Les provisions pour engagements de retraites peuvent représenter des sommes substantielles : 3,8 Md$ pour Total, 8,5 Md€ pour Deutsche Telekom, 21,6 Md$ pour General Motors…). Au global au Royaume-Uni, le déficit de financement des plans de retraite atteignait 244 Md£ en 2015[2] (1 298 Md£ d’actifs contre 1 542 Md£ d’engagements). Aux Etats-Unis, le déficit de financement des 100 entreprises avec le déficit le plus important atteignait 326 Md$ en 2014[3]. Il était estimé à 100 Md€ pour les firmes du CAC 40[4].

Si ces déficits de financement des engagements de retraites sont assimilables à de l’endettement financier [5] pour l’analyse financière et la valorisation ; ils ont, pour le directeur financier, une nature éminemment comptable : aucun établissement financier ni investisseur ne prête effectivement ces sommes aujourd’hui. Ce sont en fait les salariés qui le font !

Une question récurrente et complexe pour le directeur financier qui doit gérer un montant important d’engagements de retraite est de savoir si l’entreprise a intérêt à combler à court terme ce déficit de financement ou non, voire (car c’est parfois possible) de demander à un assureur de se substituer à l’entreprise dans ces engagements.

Les solutions possibles

  • Ne rien faire… et vivre avec ce déficit. Les besoins de trésorerie se matérialiseront quand les employés partiront à la retraite. Pour une entreprise relativement jeune, ce n’est certainement pas un raisonnement absurde…

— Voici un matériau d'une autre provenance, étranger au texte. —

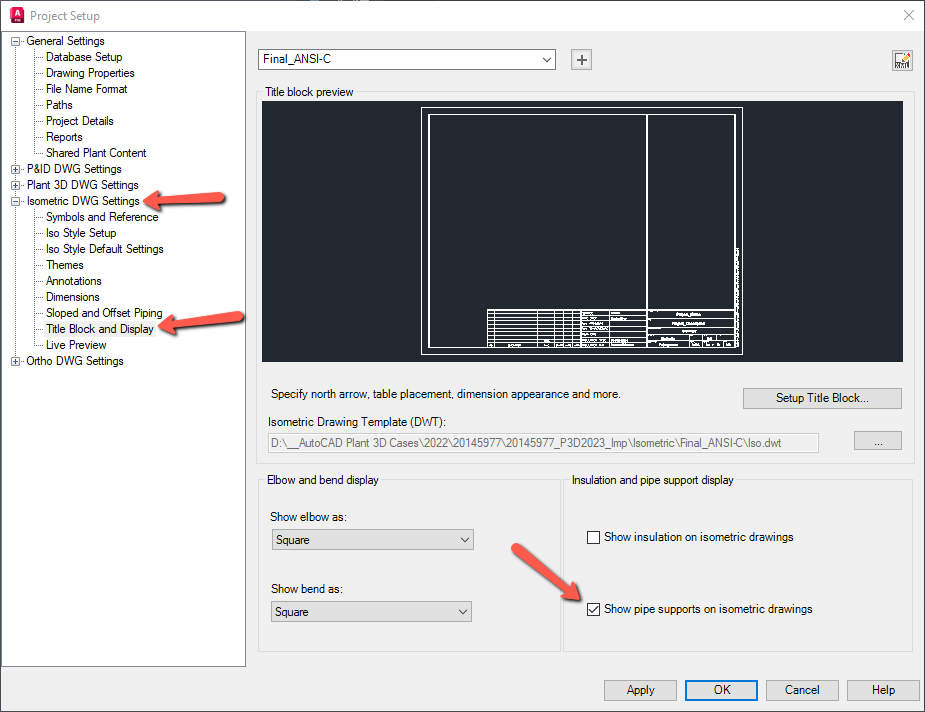Click Apply to save settings

coord(640,690)
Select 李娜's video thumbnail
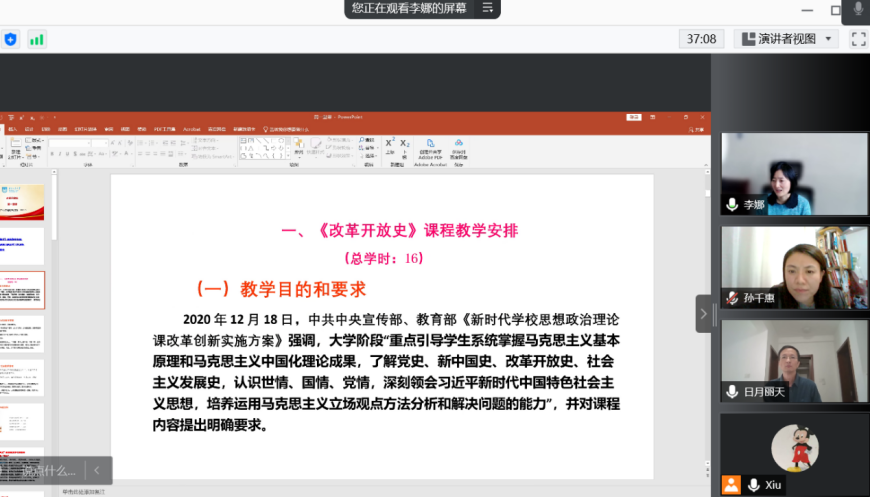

  • Combler graduellement le déficit d’année en année. Notons que les contributions exceptionnelles venant combler le déficit s’imputent directement sur les capitaux propres et ne donnent pas lieu à une charge au compte de résultat. Certaines législations imposent ce comblement sur une certaine période (7 ans aux Etats-Unis par exemple).

  • Emprunter pour combler le déficit immédiatement.

  • Transférer, moyennant le paiement d’une soulte, tout ou partie des engagements à une compagnie d’assurance qui se substituera alors à l’entreprise pour le paiement des retraites. Cette solution n’est en pratique possible que pour les plans dont les droits sont figés. Les assureurs sont plus à l’aise avec le « rachat[6] » uniquement des employés déjà partis en retraite (mais cela peut être une partie importante des engagements des groupes industriels)

  • Ne transférer que le risque d’évolution des tables de mortalité grâce à un swap de table de mortalité (les anglo-saxons parleront de longevity swaps)

  • Fermer le plan aux nouveaux entrants et stopper le gain de nouveaux droits pour les employés dans le plan. Ainsi les engagements sont figés (à l’exception du pourcentage d’employés qui restera effectivement dans l’entreprise jusqu’à leur retraite). Il faut bien évidemment alors offrir une compensation aux salariés (généralement un plan à contribution définie). Au Royaume-Uni, 34 % des plans sont ainsi figés. En 2015, US Steel a choisi de figer l’acquisition de nouveaux droits dans ses plans (ceux-ci étant déjà fermés aux nouveaux entrants depuis 2003)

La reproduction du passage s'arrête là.